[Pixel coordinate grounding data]
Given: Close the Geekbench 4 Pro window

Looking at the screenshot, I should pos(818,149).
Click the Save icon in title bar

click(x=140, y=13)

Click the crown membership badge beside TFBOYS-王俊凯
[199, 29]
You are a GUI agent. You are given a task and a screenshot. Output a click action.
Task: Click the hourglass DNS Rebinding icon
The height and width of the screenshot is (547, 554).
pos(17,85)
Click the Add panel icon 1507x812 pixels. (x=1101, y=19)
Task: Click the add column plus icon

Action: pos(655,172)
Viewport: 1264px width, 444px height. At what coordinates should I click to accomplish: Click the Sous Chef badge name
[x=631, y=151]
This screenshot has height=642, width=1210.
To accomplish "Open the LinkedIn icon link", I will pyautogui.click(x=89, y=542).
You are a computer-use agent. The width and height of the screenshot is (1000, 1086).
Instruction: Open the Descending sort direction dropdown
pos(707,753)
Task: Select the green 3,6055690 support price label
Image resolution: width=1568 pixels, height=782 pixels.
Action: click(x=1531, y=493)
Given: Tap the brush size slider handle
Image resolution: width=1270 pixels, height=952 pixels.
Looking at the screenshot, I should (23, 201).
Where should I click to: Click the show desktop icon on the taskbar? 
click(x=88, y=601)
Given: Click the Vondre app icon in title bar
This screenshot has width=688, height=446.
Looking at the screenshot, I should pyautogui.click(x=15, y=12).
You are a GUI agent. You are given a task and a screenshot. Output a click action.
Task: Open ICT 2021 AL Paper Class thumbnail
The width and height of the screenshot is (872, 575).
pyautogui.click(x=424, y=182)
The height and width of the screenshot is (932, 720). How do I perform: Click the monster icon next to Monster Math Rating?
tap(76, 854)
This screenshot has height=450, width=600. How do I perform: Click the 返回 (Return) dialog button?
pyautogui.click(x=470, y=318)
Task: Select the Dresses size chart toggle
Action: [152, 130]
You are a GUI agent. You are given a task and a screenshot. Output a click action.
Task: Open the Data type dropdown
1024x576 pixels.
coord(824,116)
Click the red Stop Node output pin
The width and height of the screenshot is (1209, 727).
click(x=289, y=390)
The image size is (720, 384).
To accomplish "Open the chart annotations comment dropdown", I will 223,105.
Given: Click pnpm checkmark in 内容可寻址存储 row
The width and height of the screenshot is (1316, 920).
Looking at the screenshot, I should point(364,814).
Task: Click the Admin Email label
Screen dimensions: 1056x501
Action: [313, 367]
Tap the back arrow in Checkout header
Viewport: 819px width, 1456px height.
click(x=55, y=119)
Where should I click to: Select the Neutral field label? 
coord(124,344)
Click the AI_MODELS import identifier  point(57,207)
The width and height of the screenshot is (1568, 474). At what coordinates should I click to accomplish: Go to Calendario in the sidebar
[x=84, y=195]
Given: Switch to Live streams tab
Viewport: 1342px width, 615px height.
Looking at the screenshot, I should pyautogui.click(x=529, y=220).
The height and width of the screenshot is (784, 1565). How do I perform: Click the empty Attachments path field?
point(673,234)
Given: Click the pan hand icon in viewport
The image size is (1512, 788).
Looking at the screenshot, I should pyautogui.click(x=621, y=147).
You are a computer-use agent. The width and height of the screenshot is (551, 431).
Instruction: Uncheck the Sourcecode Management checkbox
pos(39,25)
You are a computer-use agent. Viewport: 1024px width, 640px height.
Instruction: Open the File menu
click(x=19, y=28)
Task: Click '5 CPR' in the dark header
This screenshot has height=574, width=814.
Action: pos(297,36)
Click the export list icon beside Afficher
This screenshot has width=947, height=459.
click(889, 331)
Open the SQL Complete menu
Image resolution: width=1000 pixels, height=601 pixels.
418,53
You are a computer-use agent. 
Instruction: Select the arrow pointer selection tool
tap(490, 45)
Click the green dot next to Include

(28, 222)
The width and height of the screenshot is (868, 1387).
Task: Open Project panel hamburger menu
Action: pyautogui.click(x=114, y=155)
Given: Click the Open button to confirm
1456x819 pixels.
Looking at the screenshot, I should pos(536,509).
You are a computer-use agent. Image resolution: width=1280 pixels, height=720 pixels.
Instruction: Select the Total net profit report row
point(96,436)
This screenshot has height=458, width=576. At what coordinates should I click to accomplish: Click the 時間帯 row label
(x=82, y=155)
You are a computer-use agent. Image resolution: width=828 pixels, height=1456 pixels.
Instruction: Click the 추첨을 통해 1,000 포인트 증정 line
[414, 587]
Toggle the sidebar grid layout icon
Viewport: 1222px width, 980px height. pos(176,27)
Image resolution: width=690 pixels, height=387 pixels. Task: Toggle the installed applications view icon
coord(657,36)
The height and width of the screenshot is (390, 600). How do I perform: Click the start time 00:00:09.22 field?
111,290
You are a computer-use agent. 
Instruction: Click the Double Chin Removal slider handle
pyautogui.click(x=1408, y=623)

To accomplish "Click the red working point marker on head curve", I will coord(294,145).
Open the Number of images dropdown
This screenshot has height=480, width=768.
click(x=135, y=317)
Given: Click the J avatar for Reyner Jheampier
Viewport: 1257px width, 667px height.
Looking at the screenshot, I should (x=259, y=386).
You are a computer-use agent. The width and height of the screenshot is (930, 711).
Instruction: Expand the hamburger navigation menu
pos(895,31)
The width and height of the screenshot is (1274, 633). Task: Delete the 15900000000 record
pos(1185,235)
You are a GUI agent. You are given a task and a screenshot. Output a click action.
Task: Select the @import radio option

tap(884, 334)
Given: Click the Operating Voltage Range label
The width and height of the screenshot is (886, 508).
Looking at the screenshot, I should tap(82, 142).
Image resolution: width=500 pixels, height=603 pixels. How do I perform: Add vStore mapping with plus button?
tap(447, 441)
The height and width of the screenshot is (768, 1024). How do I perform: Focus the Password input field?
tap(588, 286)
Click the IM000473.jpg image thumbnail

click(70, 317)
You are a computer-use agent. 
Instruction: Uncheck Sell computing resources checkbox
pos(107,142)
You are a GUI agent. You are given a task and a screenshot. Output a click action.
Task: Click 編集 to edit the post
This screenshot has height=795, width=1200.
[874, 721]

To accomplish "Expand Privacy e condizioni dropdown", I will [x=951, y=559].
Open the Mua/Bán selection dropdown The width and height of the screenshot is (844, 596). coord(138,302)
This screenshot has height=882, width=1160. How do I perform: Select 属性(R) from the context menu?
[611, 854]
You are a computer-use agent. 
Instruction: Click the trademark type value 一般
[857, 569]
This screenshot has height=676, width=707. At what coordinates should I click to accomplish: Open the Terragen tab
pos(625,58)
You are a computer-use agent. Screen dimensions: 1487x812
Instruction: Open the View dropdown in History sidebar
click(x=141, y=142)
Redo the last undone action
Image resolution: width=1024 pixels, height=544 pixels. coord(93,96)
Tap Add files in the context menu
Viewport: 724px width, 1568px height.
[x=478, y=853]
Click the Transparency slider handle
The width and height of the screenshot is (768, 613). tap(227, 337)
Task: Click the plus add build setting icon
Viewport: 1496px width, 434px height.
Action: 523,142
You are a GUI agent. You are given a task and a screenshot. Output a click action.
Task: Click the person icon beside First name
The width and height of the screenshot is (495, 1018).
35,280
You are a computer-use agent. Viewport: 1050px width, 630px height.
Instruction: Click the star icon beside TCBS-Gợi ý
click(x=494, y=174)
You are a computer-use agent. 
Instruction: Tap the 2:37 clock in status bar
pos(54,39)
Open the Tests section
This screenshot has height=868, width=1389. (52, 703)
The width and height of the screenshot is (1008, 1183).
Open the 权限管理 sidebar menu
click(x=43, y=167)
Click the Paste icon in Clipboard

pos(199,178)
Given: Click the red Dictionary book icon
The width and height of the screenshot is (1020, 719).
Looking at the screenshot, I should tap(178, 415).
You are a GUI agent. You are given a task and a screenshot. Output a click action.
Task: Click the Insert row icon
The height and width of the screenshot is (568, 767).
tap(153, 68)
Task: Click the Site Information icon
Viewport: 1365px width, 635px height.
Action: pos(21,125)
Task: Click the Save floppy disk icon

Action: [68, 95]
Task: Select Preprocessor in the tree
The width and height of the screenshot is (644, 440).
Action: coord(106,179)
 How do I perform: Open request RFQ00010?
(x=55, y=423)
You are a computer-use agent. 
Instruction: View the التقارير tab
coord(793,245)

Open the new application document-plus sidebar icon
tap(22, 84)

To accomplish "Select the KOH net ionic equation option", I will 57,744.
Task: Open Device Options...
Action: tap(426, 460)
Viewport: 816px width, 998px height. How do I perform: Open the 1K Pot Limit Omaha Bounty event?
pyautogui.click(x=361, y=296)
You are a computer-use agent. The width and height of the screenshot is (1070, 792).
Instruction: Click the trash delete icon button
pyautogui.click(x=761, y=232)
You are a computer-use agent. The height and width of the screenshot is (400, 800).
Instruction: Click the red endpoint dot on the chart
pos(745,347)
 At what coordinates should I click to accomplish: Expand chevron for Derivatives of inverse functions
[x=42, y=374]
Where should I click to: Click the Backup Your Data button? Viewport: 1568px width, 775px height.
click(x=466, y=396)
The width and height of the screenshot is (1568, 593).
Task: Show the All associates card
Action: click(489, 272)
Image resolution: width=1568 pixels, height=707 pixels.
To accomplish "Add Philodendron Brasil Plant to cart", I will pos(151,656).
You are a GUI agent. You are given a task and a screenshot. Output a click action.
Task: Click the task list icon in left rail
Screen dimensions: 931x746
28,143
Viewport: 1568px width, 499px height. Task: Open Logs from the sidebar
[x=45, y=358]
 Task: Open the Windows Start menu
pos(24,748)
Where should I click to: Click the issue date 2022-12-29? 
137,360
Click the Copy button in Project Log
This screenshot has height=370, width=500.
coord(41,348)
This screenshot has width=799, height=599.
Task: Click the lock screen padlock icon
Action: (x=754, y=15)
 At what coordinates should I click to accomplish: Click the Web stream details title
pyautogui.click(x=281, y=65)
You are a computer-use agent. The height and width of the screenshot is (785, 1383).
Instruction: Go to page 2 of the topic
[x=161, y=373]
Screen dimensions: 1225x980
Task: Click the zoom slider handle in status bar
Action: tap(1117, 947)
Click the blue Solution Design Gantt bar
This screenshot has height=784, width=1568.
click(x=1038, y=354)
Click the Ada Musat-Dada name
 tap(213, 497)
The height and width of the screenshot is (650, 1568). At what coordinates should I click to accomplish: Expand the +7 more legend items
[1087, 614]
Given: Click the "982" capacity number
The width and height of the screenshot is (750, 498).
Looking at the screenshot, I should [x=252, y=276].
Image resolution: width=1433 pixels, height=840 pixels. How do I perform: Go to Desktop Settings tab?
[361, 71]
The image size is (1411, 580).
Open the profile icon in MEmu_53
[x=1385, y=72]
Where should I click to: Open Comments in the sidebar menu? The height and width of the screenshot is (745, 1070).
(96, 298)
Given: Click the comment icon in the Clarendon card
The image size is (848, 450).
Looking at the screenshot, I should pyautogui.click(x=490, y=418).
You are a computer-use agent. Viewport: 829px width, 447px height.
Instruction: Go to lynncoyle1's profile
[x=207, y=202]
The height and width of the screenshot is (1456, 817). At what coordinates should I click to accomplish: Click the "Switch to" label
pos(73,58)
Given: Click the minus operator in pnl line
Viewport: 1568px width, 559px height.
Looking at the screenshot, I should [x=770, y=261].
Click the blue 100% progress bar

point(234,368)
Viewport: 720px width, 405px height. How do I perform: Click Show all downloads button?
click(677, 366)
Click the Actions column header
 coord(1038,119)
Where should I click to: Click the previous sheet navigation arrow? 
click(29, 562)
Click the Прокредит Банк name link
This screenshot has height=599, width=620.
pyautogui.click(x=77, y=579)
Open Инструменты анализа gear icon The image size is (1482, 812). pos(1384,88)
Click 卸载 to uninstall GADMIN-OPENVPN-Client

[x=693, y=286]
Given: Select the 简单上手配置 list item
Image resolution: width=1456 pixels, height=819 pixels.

### About this task
Using the entries above, give again exactly the lines from the line holding "Task: Click the hourglass DNS Rebinding icon" through the line holding "Task: Select the green". Include both end lines and nothing else.

### Answer box
Task: Click the hourglass DNS Rebinding icon
The height and width of the screenshot is (547, 554).
pos(17,85)
Click the Add panel icon 1507x812 pixels. (x=1101, y=19)
Task: Click the add column plus icon

Action: pos(655,172)
Viewport: 1264px width, 444px height. At what coordinates should I click to accomplish: Click the Sous Chef badge name
[x=631, y=151]
This screenshot has height=642, width=1210.
To accomplish "Open the LinkedIn icon link", I will pyautogui.click(x=89, y=542).
You are a computer-use agent. The width and height of the screenshot is (1000, 1086).
Instruction: Open the Descending sort direction dropdown
pos(707,753)
Task: Select the green 3,6055690 support price label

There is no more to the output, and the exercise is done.